HP says its Dynamic Smart Cooling (DSC) technology, which the company claims can deliver 20% to 45% savings in cooling energy costs, depending on the size of the data center, will be available in mid-2007.
DSC involves placing several heat sensors on racks of servers throughout the data center, which send information on changes in temperature to a central monitoring system. As the sensors detect an increase in a server's temperature, a signal is sent to the nearest of several air-conditioning units to throttle up to cool that server. When the server cools down because it's not doing as much computing, the air conditioner throttles down.
HP, which first introduced the concept of Dynamic Smart Cooling in 2003, revealed a number of additional program details Tuesday. It announced creation of a Data Center Solution Builder program with design partners that will work with HP to implement a DSC solution, which can be retrofitted into an existing data center.

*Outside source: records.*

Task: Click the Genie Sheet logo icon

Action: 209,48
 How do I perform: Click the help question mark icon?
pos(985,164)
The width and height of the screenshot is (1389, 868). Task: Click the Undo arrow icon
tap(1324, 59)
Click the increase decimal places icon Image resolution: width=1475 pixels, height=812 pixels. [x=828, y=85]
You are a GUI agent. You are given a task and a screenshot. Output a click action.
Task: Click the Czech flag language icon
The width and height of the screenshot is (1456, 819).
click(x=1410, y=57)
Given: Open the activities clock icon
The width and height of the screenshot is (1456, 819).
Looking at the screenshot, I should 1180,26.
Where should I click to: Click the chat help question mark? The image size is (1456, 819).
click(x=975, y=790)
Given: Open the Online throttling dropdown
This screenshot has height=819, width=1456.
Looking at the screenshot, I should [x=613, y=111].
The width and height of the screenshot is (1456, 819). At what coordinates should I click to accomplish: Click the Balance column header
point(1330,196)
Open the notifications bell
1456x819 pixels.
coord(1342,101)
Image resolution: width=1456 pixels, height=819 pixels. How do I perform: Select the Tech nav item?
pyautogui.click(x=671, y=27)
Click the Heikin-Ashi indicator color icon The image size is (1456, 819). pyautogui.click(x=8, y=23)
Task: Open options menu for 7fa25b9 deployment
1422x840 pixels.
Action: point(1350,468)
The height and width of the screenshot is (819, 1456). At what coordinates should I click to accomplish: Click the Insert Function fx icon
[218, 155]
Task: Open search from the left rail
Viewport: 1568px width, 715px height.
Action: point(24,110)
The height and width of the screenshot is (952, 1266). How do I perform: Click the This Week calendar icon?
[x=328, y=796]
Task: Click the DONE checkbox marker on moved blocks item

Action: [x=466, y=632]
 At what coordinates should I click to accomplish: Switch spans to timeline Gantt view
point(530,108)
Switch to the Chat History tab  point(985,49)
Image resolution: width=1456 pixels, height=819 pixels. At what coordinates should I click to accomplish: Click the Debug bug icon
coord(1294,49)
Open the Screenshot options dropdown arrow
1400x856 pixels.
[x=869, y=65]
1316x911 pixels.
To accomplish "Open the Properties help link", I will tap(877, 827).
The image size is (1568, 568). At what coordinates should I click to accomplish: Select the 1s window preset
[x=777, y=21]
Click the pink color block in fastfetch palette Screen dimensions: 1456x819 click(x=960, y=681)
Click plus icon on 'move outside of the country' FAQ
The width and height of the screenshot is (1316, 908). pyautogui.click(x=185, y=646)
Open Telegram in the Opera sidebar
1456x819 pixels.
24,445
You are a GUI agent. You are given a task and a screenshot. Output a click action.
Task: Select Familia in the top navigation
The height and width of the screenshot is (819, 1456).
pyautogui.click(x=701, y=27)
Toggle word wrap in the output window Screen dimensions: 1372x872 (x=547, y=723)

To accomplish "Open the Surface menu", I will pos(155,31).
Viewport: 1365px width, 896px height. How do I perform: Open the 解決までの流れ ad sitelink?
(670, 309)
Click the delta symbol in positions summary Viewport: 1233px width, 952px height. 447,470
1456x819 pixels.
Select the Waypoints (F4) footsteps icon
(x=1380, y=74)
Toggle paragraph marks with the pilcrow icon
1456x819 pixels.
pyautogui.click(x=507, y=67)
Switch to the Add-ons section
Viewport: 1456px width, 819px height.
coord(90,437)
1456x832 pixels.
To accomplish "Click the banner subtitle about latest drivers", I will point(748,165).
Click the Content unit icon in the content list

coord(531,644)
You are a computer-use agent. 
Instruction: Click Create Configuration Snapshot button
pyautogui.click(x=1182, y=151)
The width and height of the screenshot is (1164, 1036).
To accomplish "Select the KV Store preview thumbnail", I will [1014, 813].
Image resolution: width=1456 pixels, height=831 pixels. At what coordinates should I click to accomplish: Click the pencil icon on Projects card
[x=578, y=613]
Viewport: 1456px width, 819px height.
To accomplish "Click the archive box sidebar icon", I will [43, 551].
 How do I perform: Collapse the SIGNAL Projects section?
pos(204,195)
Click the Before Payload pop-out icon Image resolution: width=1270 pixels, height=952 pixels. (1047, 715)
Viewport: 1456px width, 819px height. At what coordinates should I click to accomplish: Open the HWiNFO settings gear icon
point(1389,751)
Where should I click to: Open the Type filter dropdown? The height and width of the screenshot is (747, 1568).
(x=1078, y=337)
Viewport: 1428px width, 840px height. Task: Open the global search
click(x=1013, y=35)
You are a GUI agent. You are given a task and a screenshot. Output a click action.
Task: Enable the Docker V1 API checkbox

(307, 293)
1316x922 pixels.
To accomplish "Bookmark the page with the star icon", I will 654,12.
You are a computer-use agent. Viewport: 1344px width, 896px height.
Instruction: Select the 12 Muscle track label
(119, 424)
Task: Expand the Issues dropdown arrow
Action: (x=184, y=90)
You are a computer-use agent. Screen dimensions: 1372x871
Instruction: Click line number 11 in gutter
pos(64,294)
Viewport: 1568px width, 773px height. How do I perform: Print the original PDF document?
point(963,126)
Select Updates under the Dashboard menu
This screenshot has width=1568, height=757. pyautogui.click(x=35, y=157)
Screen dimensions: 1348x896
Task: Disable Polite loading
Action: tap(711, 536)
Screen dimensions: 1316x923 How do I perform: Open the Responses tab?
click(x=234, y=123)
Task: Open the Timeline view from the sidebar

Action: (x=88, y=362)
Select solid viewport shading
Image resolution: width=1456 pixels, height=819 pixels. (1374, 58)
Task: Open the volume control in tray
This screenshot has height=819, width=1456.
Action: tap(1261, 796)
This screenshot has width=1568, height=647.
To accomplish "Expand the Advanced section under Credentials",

HP has started trials of the technology is going to implement DSC in new data centers for its own operations at six U.S. locations.
Also, Pacific Gas & Electric Co., the power utility serving Northern California, will make rebates available to data centers that deploy DSC, said Mark Bramfitt, of PG&E.
DSC is a way of addressing an energy consumption problem data centers didn't have just five years ago, said Chandrakant Patel, an HP Fellow and one of the system designers.
"Five years ago, no one got fired for wasting energy but they did get fired if the server went down," Patel said.
But today, energy consumption is an issue and Dynamic Smart Cooling technology addresses data-center management concerns about the operating expense of powering and cooling, said Paul Perez, vice president of HP's Technology Solutions Group.
At a demonstration of the technology for media Tuesday at HP Labs in Palo Alto, Calif., journalists could see that the data center in a nearby room was using 117 kilowatts of electricity to stay cool. But when the DSC system kicked in, consumption dropped to 72 kilowatts.